Text section:

R. Yohanan grieved so much for Resh Lakish that he no longer came down to the scholars' assembly. And so the sages deliberated: "Who is to go and ease his mind? Let R. Eleazar ben Pedat go, since his knowledge of Halakhot is acute." R. Eleazar went and sat down before him; and whatever R. Yohanan said, R. Eleazar observed, "There is a Baraita that supports you." R. Yohanan finally exclaimed, "Do you think you are at all like Ben Lakish? When I would state a matter, Ben Lakish used to raise twenty-four objections, which I responded to with twenty-four rebuttals, forming a debate that led to a fuller comprehension of the tradition. But all you say is, 'There is a Baraita that supports you,' as though I do not know on my own that what I said was right." Then R. Yohanan stood up, rent his garments, and, bursting into tears, cried out, "Where are you, Ben Lakish? Where are you, Ben Lakish?" He kept crying in anguish until he went out of his mind. Then the sages besought mercy in his behalf, and he died.

Despite the deep love between R. Yohanan and Resh Lakish, their exceedingly thin skins allow them to almost literally kill one another. This is a short story which describes how humans are often unable to deal with one another and explains why so many marriages go bad, for example. The Rabbi's are not depicted as saints but as humans a much better teaching lesson for the rest of us.

Listed records:
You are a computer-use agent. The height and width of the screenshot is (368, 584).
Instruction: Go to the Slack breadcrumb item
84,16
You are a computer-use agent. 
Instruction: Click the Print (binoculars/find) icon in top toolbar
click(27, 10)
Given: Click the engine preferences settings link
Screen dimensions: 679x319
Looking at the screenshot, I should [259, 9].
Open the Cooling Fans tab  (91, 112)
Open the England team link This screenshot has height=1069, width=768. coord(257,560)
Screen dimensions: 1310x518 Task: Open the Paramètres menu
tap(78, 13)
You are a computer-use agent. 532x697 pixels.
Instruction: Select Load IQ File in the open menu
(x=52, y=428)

...

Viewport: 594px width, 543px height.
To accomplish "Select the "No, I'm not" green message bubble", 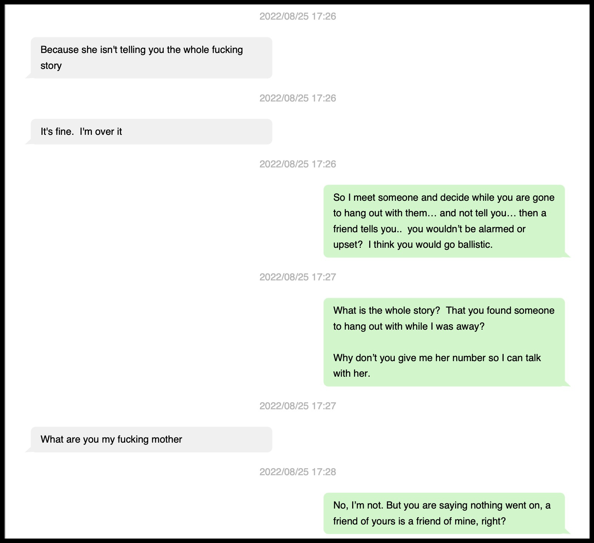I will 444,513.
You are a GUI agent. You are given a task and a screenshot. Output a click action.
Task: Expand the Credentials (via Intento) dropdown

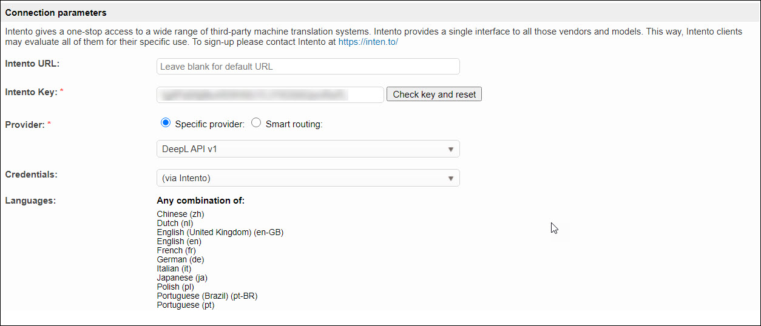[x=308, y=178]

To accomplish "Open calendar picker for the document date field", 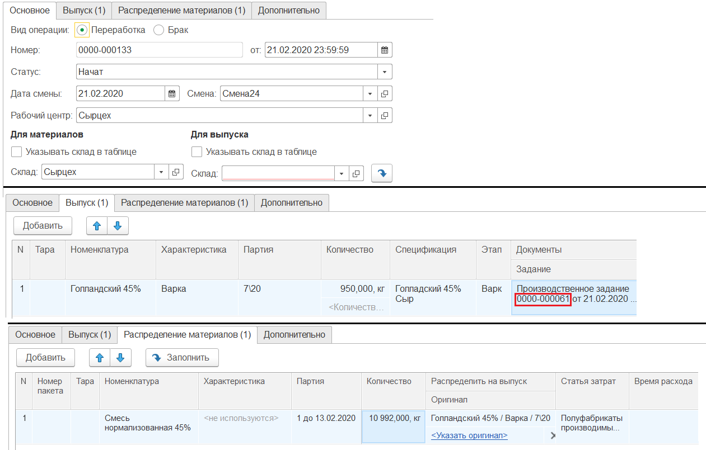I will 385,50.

Problems to work on:
1. Answer these questions about the passage on R. Yohanan and Resh Lakish:
(a) How many objections did Ben Lakish raise when R. Yohanan stated a matter?
(b) What did R. Eleazar say after whatever R. Yohanan said?
(c) According to the closing comment, how are the Rabbis depicted?
2. In the passage on R. Yohanan and Resh Lakish, list every action R. Yohanan takes in the sentence that begins "Then R. Yohanan stood up".

Results in order:
1.
(a) Twenty-four.
(b) "There is a Baraita that supports you."
(c) Not as saints but as humans.

2.
- He stood up.
- He rent his garments.
- He burst into tears.
- He cried out, "Where are you, Ben Lakish? Where are you, Ben Lakish?"